Often referred to as “Brazil’s Trump,” Bolsonaro has a solid and vocal fan base, mainly made up of middle-class voters and young people born after the dictatorship, that applauds his often wild outbursts. He has held second position in the polls all year.
“In a very fragmented election as this will be, his loyal base of voters could be enough to take him to the second round,” said Santoro.
However, according to opinion polls, Bolsonaro has the highest rejection rate among the candidates, a barrier to winning the second round.
He has also only managed to form a small coalition with a small hard-right party. If previous elections are anything to go by, the bigger the coalition, the more likely of a candidate making it through to the second round and winning.
One reason for this is because, in Brazil, the free and wide-reaching TV and radio campaign ad allocation time is dependent on the number of lower house congressmen in the candidate’s coalition.
With barely any TV time, Bolsonaro is betting on social media. He has over five million followers on Facebook, more than all of the other candidates. Some analysts, however, are not convinced.
“Strong social media presence by itself is not enough to win new voters, you are just preaching to the already converted,” said Marcos Faco, director of communication and Marketing at the Getulio Vargas Foundation, a business school.
“TV and radio remain the most effective methods of communication in an election,” he told Al Jazeera.

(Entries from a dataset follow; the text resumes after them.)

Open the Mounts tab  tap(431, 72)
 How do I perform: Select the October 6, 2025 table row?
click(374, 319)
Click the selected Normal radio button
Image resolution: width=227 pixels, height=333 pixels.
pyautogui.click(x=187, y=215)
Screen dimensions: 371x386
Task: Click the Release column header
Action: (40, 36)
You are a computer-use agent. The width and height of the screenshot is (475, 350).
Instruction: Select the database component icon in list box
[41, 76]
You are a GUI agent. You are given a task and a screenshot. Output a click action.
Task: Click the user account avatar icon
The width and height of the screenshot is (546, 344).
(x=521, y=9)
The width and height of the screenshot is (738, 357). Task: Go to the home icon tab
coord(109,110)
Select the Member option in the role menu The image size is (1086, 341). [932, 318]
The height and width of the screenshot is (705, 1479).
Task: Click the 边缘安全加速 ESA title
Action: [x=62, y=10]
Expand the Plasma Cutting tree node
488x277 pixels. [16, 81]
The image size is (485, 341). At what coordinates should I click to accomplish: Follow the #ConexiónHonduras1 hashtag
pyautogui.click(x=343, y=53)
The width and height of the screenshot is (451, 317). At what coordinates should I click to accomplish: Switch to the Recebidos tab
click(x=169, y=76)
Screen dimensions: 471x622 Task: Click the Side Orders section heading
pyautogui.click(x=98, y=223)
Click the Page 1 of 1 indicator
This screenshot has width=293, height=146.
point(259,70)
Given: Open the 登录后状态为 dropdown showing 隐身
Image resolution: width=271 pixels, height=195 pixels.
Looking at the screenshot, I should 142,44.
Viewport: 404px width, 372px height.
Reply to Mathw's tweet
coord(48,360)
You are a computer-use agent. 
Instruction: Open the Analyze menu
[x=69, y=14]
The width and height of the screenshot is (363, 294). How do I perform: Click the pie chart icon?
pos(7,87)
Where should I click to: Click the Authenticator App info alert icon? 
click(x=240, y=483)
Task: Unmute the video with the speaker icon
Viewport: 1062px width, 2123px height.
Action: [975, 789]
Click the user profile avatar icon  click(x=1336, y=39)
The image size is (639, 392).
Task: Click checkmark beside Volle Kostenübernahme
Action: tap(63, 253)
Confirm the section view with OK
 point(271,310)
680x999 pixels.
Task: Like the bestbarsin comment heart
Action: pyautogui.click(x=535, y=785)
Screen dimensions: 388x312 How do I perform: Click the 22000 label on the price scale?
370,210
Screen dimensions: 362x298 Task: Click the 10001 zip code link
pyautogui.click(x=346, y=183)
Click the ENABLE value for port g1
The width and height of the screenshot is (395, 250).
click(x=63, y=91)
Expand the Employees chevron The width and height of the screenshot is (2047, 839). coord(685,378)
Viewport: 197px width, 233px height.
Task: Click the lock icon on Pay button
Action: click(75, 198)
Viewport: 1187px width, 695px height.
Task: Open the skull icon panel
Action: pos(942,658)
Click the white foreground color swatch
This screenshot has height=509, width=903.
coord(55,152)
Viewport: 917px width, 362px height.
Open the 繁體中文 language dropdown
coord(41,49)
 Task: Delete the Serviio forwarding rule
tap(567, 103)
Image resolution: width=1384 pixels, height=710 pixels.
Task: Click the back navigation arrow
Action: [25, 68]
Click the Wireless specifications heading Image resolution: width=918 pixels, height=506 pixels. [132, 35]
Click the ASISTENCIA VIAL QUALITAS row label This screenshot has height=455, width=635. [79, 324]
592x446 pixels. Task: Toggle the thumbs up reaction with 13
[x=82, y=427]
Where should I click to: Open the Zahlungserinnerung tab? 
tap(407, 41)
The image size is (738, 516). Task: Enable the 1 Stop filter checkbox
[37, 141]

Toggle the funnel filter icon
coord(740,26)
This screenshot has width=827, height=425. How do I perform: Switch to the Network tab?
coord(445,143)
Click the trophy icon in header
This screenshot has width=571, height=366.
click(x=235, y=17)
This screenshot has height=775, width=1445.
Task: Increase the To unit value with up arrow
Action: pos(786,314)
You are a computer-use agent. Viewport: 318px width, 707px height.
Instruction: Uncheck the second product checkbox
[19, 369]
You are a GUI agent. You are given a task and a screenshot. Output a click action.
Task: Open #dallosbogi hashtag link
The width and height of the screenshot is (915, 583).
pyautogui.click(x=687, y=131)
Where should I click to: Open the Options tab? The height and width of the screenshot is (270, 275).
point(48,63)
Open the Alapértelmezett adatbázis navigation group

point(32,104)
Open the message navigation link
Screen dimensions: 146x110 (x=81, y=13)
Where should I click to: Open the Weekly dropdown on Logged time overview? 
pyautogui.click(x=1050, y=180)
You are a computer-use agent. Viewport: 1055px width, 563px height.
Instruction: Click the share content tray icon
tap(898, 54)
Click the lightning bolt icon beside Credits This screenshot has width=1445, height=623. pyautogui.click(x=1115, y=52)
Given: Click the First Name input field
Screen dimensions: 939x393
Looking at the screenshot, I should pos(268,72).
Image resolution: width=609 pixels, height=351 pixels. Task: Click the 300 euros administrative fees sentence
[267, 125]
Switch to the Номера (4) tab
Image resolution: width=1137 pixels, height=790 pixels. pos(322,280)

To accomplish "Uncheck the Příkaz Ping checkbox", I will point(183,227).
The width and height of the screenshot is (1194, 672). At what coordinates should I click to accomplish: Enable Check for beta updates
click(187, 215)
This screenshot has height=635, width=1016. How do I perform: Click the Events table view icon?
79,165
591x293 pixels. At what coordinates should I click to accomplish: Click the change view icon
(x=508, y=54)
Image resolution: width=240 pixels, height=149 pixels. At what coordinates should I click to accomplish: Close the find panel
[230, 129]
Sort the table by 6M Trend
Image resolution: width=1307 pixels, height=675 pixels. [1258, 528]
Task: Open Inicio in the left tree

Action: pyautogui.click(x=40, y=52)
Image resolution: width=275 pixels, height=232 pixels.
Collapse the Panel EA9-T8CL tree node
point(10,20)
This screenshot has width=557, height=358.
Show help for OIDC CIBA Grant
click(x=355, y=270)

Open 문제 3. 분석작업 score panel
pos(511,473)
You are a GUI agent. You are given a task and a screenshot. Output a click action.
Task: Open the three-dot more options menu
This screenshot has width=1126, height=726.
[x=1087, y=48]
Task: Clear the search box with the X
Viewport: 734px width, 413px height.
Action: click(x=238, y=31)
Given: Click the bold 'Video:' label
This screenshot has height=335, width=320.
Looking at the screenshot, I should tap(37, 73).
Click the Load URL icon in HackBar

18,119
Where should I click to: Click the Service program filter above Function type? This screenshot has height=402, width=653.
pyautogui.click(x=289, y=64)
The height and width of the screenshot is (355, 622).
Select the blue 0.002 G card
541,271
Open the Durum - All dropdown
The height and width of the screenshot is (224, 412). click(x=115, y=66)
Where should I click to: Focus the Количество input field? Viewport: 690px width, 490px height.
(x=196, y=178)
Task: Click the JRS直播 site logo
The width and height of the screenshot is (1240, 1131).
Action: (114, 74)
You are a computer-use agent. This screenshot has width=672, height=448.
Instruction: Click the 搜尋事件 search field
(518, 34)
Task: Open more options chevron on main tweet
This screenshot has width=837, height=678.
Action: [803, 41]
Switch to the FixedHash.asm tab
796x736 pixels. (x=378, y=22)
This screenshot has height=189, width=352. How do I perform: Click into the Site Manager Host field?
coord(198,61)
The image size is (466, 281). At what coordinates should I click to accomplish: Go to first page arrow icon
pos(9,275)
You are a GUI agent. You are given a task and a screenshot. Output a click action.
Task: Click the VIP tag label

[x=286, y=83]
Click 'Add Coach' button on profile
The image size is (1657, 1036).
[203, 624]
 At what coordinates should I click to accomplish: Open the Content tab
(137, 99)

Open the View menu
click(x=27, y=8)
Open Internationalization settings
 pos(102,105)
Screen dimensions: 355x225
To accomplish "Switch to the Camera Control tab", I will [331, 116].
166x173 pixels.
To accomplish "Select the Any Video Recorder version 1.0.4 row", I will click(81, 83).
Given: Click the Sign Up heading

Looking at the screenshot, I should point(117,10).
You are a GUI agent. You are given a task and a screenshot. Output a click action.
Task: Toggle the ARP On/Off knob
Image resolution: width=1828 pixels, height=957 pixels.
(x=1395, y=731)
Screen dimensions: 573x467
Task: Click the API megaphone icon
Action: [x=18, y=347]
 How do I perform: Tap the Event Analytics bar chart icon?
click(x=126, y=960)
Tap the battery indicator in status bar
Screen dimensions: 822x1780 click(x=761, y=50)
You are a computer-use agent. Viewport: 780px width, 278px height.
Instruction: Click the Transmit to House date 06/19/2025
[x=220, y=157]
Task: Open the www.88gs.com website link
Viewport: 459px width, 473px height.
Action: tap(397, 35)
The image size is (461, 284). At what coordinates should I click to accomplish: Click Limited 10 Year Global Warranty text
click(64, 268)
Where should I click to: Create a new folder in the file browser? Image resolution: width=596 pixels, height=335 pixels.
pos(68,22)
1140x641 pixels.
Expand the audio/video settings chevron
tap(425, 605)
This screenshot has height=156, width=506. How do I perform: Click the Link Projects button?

Geraldo Alckmin, the market-friendly, centre-right former governor of Sao Paulo of the Brazilian Social Democracy Party, has the strongest coalition and the most TV and radio time but lags in opinion polls, though his support base is expected to grow.
He is seen as a continuation of the current government of the Democratic Movement Party’s Michel Temer, Brazil’s most unpopular president with a three percent approval rating, after corruption scandals and austerity measures, something rival candidates are expected to exploit.
“The main problem that Alckmin faces is that he is the candidate of the establishment,” said Santoro.
Other candidates include the centrist former environment minister Marina Silva and the centre-left former governor of Ceara state, Ciro Gomes.
Regardless of who wins, Brazil’s next president will have to govern with a fragmented congress, 40 percent of whom face investigations for corruption or other crimes, made of more than 30 mainly non-ideological parties, who provide support for projects and reforms in exchange for patronage.
Despite voter’s dissatisfaction and distrust of Brazil’s traditional parties, analysts expect politicians from big parties to use the big party system to their advantage to get re-elected, as a new public campaign finance system with limited funds will block new politicians from getting in.
Personal campaign funding is allowed, however, favouring candidates from business or agricultural backgrounds.
Brazil’s deficit continues to balloon and economists have noted that next year a series of economic measures, including pension reform and an attempt to address Brazil’s regressive tax system, should be made within six months in order to fulfil a federal spending cap rule. If the rule is broken, it could be grounds for the next president’s impeachment, unless deals are made with Congress to revoke the law, opening the door for more horse trading politics.
“The next president will face a difficult congress,” said Decat from XP Investments. “Factional interests could stop any necessary reforms being made.”